## Activity
Every single entry should be printed exactly.

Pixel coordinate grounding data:
· · · · ·

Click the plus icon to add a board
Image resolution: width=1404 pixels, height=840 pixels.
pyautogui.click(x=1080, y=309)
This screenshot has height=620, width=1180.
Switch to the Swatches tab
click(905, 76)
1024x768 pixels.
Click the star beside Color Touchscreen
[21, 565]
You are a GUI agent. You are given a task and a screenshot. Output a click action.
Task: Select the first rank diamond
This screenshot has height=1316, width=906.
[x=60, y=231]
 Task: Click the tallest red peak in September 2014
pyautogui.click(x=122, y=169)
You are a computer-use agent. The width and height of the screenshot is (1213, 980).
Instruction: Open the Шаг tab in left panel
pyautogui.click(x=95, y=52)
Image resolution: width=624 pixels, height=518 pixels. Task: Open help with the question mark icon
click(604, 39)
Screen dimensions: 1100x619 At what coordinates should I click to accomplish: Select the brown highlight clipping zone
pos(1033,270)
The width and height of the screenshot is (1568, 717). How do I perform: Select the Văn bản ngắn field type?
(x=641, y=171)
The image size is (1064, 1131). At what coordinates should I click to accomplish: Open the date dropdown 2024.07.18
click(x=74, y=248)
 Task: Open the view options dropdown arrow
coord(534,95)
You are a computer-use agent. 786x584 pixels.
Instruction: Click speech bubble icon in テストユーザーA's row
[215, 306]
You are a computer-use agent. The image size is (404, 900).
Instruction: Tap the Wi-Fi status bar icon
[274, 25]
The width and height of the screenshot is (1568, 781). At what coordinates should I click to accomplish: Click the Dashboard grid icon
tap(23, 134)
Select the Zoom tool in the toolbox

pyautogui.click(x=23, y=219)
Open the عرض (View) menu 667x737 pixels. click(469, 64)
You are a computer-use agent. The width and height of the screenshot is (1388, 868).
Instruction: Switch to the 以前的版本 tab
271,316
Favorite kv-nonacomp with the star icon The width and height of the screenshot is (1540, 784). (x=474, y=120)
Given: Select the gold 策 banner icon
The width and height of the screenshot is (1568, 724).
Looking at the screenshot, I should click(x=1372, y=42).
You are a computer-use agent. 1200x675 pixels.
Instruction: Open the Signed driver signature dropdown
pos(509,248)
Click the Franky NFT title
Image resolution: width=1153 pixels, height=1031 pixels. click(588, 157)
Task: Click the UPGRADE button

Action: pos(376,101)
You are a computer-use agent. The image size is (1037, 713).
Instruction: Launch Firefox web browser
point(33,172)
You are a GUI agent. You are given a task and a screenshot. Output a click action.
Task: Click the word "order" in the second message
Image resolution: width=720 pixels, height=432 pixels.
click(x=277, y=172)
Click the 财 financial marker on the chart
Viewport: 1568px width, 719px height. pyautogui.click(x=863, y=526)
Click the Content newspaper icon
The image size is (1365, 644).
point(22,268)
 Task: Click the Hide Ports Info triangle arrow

· · · · ·

## Solution to this problem
Click the plus icon to add a board
Image resolution: width=1404 pixels, height=840 pixels.
pyautogui.click(x=1080, y=309)
This screenshot has height=620, width=1180.
Switch to the Swatches tab
click(905, 76)
1024x768 pixels.
Click the star beside Color Touchscreen
[21, 565]
You are a GUI agent. You are given a task and a screenshot. Output a click action.
Task: Select the first rank diamond
This screenshot has height=1316, width=906.
[x=60, y=231]
 Task: Click the tallest red peak in September 2014
pyautogui.click(x=122, y=169)
You are a computer-use agent. The width and height of the screenshot is (1213, 980).
Instruction: Open the Шаг tab in left panel
pyautogui.click(x=95, y=52)
Image resolution: width=624 pixels, height=518 pixels. Task: Open help with the question mark icon
click(604, 39)
Screen dimensions: 1100x619 At what coordinates should I click to accomplish: Select the brown highlight clipping zone
pos(1033,270)
The width and height of the screenshot is (1568, 717). How do I perform: Select the Văn bản ngắn field type?
(x=641, y=171)
The image size is (1064, 1131). At what coordinates should I click to accomplish: Open the date dropdown 2024.07.18
click(x=74, y=248)
 Task: Open the view options dropdown arrow
coord(534,95)
You are a computer-use agent. 786x584 pixels.
Instruction: Click speech bubble icon in テストユーザーA's row
[215, 306]
You are a computer-use agent. The image size is (404, 900).
Instruction: Tap the Wi-Fi status bar icon
[274, 25]
The width and height of the screenshot is (1568, 781). At what coordinates should I click to accomplish: Click the Dashboard grid icon
tap(23, 134)
Select the Zoom tool in the toolbox

pyautogui.click(x=23, y=219)
Open the عرض (View) menu 667x737 pixels. click(469, 64)
You are a computer-use agent. The width and height of the screenshot is (1388, 868).
Instruction: Switch to the 以前的版本 tab
271,316
Favorite kv-nonacomp with the star icon The width and height of the screenshot is (1540, 784). (x=474, y=120)
Given: Select the gold 策 banner icon
The width and height of the screenshot is (1568, 724).
Looking at the screenshot, I should click(x=1372, y=42).
You are a computer-use agent. 1200x675 pixels.
Instruction: Open the Signed driver signature dropdown
pos(509,248)
Click the Franky NFT title
Image resolution: width=1153 pixels, height=1031 pixels. click(588, 157)
Task: Click the UPGRADE button

Action: pos(376,101)
You are a computer-use agent. The image size is (1037, 713).
Instruction: Launch Firefox web browser
point(33,172)
You are a GUI agent. You are given a task and a screenshot. Output a click action.
Task: Click the word "order" in the second message
Image resolution: width=720 pixels, height=432 pixels.
click(x=277, y=172)
Click the 财 financial marker on the chart
Viewport: 1568px width, 719px height. pyautogui.click(x=863, y=526)
Click the Content newspaper icon
The image size is (1365, 644).
point(22,268)
 Task: Click the Hide Ports Info triangle arrow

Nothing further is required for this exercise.